(Stored data)

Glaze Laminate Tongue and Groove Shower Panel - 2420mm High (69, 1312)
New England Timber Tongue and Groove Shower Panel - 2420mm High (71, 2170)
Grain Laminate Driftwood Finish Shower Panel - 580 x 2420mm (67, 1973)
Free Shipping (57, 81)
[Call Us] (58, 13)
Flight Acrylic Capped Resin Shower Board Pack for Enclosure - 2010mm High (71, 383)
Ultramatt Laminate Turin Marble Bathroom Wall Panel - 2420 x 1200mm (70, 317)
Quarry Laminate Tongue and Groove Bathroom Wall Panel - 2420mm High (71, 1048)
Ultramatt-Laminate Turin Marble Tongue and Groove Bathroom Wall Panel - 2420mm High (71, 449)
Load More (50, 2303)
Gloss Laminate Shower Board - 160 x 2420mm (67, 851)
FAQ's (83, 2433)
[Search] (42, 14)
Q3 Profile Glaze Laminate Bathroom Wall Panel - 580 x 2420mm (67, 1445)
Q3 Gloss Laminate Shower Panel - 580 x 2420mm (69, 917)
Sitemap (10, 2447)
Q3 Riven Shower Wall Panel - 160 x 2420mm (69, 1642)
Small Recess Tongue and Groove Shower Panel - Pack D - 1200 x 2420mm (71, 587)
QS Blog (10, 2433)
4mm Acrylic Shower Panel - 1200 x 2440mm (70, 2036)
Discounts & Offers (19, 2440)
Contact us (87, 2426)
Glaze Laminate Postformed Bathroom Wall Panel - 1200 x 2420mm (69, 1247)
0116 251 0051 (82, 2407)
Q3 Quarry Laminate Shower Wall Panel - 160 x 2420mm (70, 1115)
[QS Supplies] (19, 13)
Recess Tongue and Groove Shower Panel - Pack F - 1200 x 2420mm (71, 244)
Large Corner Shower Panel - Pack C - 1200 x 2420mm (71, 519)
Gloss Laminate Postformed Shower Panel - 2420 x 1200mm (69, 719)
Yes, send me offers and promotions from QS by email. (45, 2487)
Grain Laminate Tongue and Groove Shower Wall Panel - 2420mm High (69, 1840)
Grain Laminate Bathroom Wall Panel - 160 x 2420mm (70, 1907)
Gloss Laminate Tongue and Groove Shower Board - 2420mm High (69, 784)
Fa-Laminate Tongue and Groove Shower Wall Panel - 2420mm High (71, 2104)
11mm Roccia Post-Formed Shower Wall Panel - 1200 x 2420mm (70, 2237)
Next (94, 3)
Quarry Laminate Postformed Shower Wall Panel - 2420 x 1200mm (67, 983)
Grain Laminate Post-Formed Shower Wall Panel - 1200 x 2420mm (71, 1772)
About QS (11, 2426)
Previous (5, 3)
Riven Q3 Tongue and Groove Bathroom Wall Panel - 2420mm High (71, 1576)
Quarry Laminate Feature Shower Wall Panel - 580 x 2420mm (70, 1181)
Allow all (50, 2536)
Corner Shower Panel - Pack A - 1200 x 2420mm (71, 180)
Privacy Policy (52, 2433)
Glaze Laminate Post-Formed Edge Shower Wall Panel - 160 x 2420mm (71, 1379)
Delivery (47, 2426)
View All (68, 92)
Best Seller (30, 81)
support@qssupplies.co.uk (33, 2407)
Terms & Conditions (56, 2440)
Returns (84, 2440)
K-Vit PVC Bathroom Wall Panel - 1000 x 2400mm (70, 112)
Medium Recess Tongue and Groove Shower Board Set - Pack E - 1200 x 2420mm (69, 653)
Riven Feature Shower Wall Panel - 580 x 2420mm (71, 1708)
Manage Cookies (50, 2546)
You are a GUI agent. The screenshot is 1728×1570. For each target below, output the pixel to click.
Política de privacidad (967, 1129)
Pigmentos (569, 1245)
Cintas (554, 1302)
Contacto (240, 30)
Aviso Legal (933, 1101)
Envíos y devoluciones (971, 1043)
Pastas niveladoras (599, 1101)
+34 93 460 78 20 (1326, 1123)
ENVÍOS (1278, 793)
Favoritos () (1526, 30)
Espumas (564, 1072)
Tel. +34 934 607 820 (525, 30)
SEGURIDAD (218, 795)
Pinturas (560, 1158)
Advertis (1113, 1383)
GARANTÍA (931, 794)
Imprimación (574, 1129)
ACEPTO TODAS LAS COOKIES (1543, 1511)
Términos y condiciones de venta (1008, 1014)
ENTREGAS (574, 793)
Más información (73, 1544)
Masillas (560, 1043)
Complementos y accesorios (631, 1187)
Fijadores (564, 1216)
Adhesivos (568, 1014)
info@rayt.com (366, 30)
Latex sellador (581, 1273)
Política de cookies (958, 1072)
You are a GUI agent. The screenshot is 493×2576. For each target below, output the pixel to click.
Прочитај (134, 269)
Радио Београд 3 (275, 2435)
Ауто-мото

## YOUR GOAL
What lines in the records contain the word "Marble"? Return each one.

## ANSWER BOX
Ultramatt Laminate Turin Marble Bathroom Wall Panel - 2420 x 1200mm (70, 317)
Ultramatt-Laminate Turin Marble Tongue and Groove Bathroom Wall Panel - 2420mm High (71, 449)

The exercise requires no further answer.